Nedense kedi imgesi benim zihnimde bir çocukla yan yana duruyor. Belki kendi çocukluğum; sahipsiz, ama özgür kedilerin sesine kulak verdiğimde, sokakların vahşetini, bir yavru kediyi kucağıma alarak hayallerimle susturabildiğim çocukluğum.  “Ahmak bir ayak ezmeden ve onun “en güzel çocukluğu” ahmak bir ayağın altında ezilmeden önce belki Asaf Halet Çelebi’ mutluydu. Ya Divan şairi Meali, kedisinin ölümünden önce ne kadar mutluydu?

Meali; 16.yüzyılın şairi. Kedilerinin, tarihî kediler olarak adlandırılabileceği bir çağın şairi. Yüzyıllar öncesinin. O, ölümünden büyük ızdırap duyduğu anlaşılan kedisi için yazdığı şiirinde, keşke kedilere benzeyebilseydik dememişti. Ölmüş kedisinin, kulağında kalan mırıltısında bir kedinin insana benzemek isteyen duasını duymuş gibi yazmıştı pisisine sıraladığı mısralarını. Yirmi bir bentten oluşan, insan gibi tasvir ettiği kedisi için yazdığı mersiye-i gurbesi gerçekten bir kedi içinse, şu soruyu sormak lazım “Acaba kediler için Meali’nin yazdığından daha güzel yazılı bir metin var mıdır?  Onun kedisi için ağıtı, sadece seher vaktinde uyanıp yüzünü yıkayan, aslan benzeri kedisinin ardından ah pisi vah pisiyle kalmamıştır. Şairin, ölüm oduyla yanıp vakitsiz giden pisisi, birdenbire insani özelliklerle canlandırılan bir kediye dönüşmüştür. Devir gaza devridir. Meali, kedi-fare mücadelesini gazi-kafir harbine benzetir. Onun kedisi, farelere karşı yaptığı savaşlarda kafirlerle savaşan gazilere benzer. Aynı zamanda ejderhalara attığı pençeleriyle anılan bir yiğit gibidir ve bahadır bir delikanlıdır. Aslanlarla kendi akranı gibi oynar, eğlenir. Tavukları, kazları yakalamak bir serçeyi tutmak kadar kolaydır onun için. Her sabah kalktığında elini yüzünü yıkar, onun temizlik sevdası kuyruğuyla evi temizleyecek kadar derindir. Kimi zaman aslan gibi kükrese de dosta düşmana karşı sesinin tonu aynı değildir. Gece ve gündüz miyavladığı güzel sesi, sanatçılarda bile bulunmaz cinstendir. Miyavlaması dinleyenlere bir musiki faslı gibi zevk verir. Onun güzelliği sadece sesinde değildir. Servi boyu, ela gözü, kara kaşı ve bir vaşağınkinden daha değerli kürkündedir. Meali’nin pisisinin gaddarlığı kafir sıçanlara karşıdır, ama merhametli karakteri onu, üzerindeki biti, kulağındaki keneyi bile incitmekten uzak tutmuştur. İyi huyludur, fakat kimseye eyvallahı yoktur. İmanlıdır, ahiret gününe dahi inanır. İbadetten geri kalmaz bazen tespih çeker, bazen zikir. Olgun, edepli, akıllı usludur. O ela gözlü bir bey gibidir, kedi deyip geçilmemelidir. Köpeği, çakalı yenebilecek güçtedir. Gerekirse yılanın ağzından kurbağayı kurtarır, kaplumbağayı fare gibi yuvarlamasını bilir.

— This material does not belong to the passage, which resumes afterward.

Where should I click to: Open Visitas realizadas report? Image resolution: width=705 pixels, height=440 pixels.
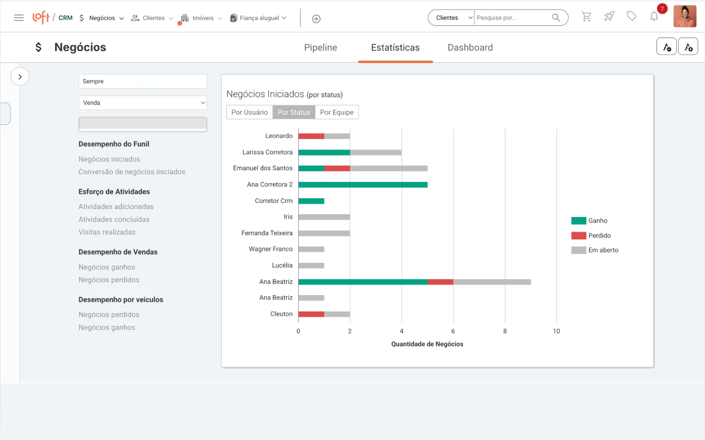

Kedisinin özelliği çoktur, ama ne yapabilir ki Meali? Ölümü tatmak zorunda olan her canlı gibi o da birdenbire elden gitmiştir. Mealinin “ah pisi! vah pisi!” demekten başka çaresi kalmamıştır. Kedisine ah vah eden sadece Meali değildir. Köstebek bu benzersiz kedi için ağlamaktan kör olmuştur. Maymun, kurt, tilki hep şaşkına dönmüşlerdir. Onun ölümü sadece farelerin işine gelmiştir. Sonbahara denk gelen bir Recep ayında kedisinin ölümünden sonra Meali için artık dünyayı fareler sarsa, ortalığı kasıp kavursalar da önemli değildir.

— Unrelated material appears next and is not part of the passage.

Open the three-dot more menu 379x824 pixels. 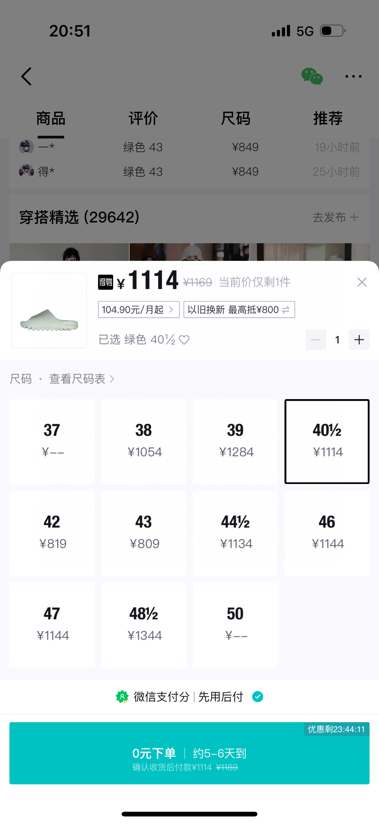(x=353, y=76)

Yukarıda kısaca özetlediğimiz mersiyenin aşağıda bazı bentleri verilmiştir. Mustafa İsen’in “Acıyı Bal Eylemek” (Ankara 1994) adlı eserinde bu mersiyenin tamamı bulunmaktadır. Meali’nin nasıl bir acı çektiğini mısralara yansıyanı kadarıyla bilebiliyoruz. Bu acı, bizim için bir kediye yazılmış kıymetli bir metin olarak, bal eylenmiş haliyle karşımızda duruyor. Şiir metni yukarıda özetlendiği için bugünkü dile çevirmedik. Esasında şiir estetiğini bozmamak için buna gerek duyulmadı yine de derginin gelecek sayısında şiirin tamamı ve bugünkü dile aktarılmış halinin verilmesi düşünülmektedir. Böylece kedi severler, kediseverliğin tarihine dair önemli bir metni tanımış olacaktır.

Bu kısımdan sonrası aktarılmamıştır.